To relate intake of folate and vitamins B6 and B12 to AD risk.
Design and Patients
We followed up 965 persons 65 years or older without dementia at baseline for a mean ± SD period of 6.1 ± 3.3 person-years after the administration of a semiquantitative food frequency questionnaire. Total, dietary, and supplement intake of folate and vitamins B6 and B12 and kilocalorie intake were estimated from the questionnaire responses. We related energy-adjusted intake of folate and vitamins B6 and B12 to incident AD using the Cox proportional hazards regression model.
Main Outcome Measure
We found 192 cases of incident AD. The highest quartile of total folate intake was related to a lower risk of AD (hazard ratio, 0.5; 95% confidence interval, 0.3-0.9; P=.02 for trend) after adjustment for age, sex, education, ethnic group, the ε4 allele of apolipoprotein E, diabetes mellitus, hypertension, current smoking, heart disease, stroke, and vitamin B6 and B12 levels. Vitamin B6 and B12 levels were not related to the risk of AD.
Higher folate intake may decrease the risk of AD independent of other risk factors and levels of vitamins B6 and B12. These results require confirmation with clinical trials.
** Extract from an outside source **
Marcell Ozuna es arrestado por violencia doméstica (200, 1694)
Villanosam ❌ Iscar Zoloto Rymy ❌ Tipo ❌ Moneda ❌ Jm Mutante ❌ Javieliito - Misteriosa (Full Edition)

The prevalence of Alzheimer disease (AD) is expected to quadruple by the year 2047.1 Delaying its onset would decrease its burden.1 Elevated plasma homocysteine level, a risk factor for cardiovascular disease2 and stroke,3 may be related to higher AD risk.4 Deficiencies of folate and vitamins B12 (cyanocobalamin) and B6 (pyridoxine hydrochloride) intake increase homocysteine levels.5 Folate and vitamin B12 are needed for the conversion of homocysteine to methionine, and vitamin B6 is needed for the conversion of homocysteine to cysteine.5 Thus, high dietary intake or supplementation of folate and vitamins B6 and B12 may prevent cardiovascular disease, stroke, and dementia. Fortification of grain with folate was mandated in the United States by the Food and Drug Administration in 1996 and completed by 1997, resulting in increased folate intake and decreased homocysteine levels in adults.6 Most prospective studies relating vitamin B levels and dementia or cognitive impairment have been conducted in white subjects in Europe7,8 or in white and African American subjects in the United States.9 Some studies do not report ethnic composition.10 Our objective was to relate intake of folate and vitamins B6 and B12 to AD risk in a prospective study in northern New York, NY, with a majority of Caribbean Hispanic and African American elderly participants.
Participants were enrolled in a longitudinal cohort study by a random sampling of Medicare recipients 65 years or older residing in northern Manhattan (Washington Heights, Hamilton Heights, or Inwood).11 Participants underwent an in-person interview about general health and function at baseline followed by a standard assessment, medical history, physical and neurological examination, and neuropsychological battery.12 Baseline data were collected from 1992 through 1994. Follow-up data were collected during evaluations at intervals of approximately 18 months. The institutional review board of Columbia-Presbyterian Medical Center, New York, approved the study.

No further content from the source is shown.